Ce n’est que le lendemain matin que la bonne nouvelle arrive sous la forme d’une dépêche transmise par la Préfecture Maritime de Brest et communiquée par le sémaphore de Kérisoc, en Plouguerneau : "4 août - 3h45 soir - sémaphore du Créac’h, Ouessant - Vapeur espagnol Aurrera, de Bilbao, venant du Nord-Est, route Sud, signale avoir recueilli ce matin embarcation et trois prêtres français - Lui avons demandé à quel endroit - Il a répondu à Guissény". Le bateau espagnol se dirige vers Gênes pour livrer du charbon anglais.

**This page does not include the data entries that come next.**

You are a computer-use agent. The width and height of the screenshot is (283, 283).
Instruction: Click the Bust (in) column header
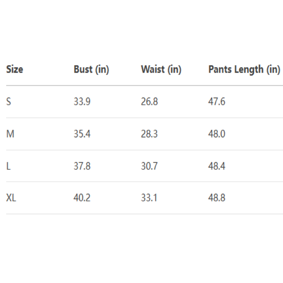(x=91, y=70)
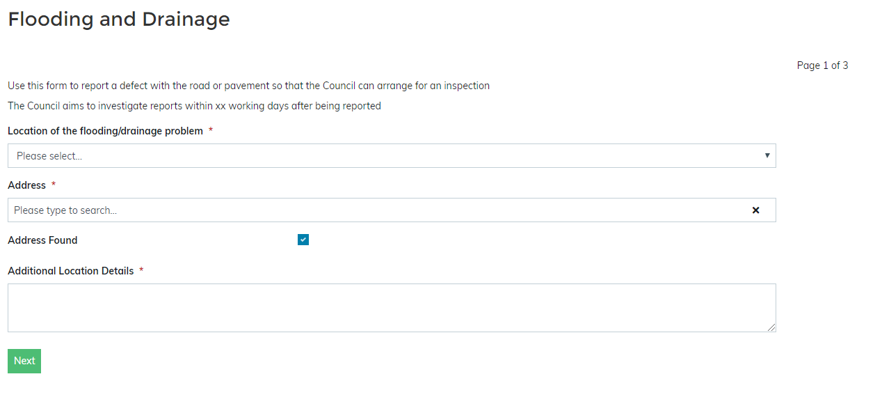Click the location dropdown arrow
882x404 pixels.
pyautogui.click(x=767, y=156)

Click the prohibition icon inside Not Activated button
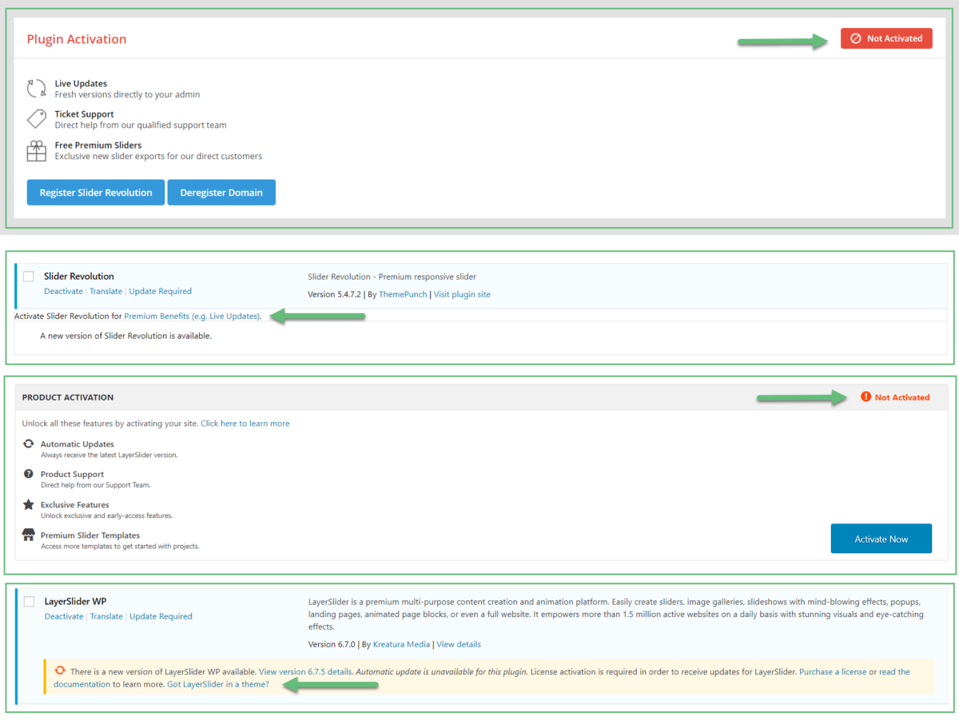pos(857,38)
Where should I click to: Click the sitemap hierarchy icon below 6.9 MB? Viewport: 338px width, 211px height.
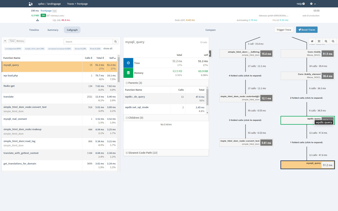click(37, 20)
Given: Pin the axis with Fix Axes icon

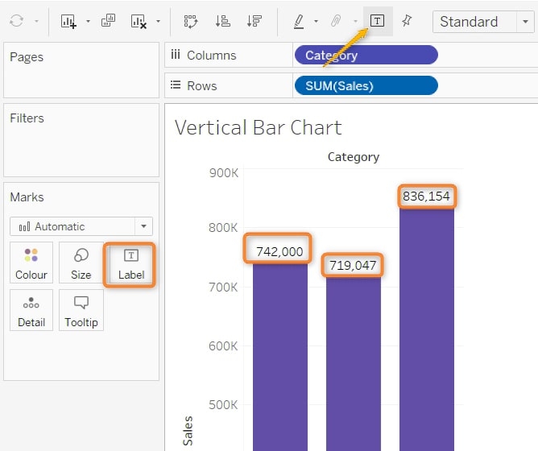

Les trois prêtres avaient réussi à maintenir leur barque à la surface de l’eau malgré les lames qui la ballottaient, vidant tant bien que mal l’embarcation à l’aide de leurs sabots. C’est à six heures et demie qu’ils aperçoivent un bateau et lui font des signaux en attachant un mouchoir à un haveneau et agitant une rame. En fait, ils ont déjà été repérés par l’officier en second du bateau qui est de quart à la passerelle. Le commandant fait approcher le bateau et l’équipage lance des bouées. Après quelques manœuvres difficiles, un marin espagnol saute dans leur barque et organise le transbordement. Les prêtres reçoivent du café chaud, des habits secs, puis des cabines pour se reposer.

Le 14 août, ils arrivent à Gênes où ils sont accueillis par le Vice-Consul de France qui leur apprend que leurs deux compagnons ont bien été sauvés. Ils quittent leurs sauveteurs avec émotion et le vice-consul les conduits chez un marchand de soutanes. Celui-ci les conduit à la gare le lendemain et ils arrivent à Paris le 16 août au matin, puis à Landerneau avant la nuit. Ils sont conduits en voiture à Guissény où ils arrivent à 10 heures du soir. Au mois de septembre, tous les cinq participent au pèlerinage de Lourdes.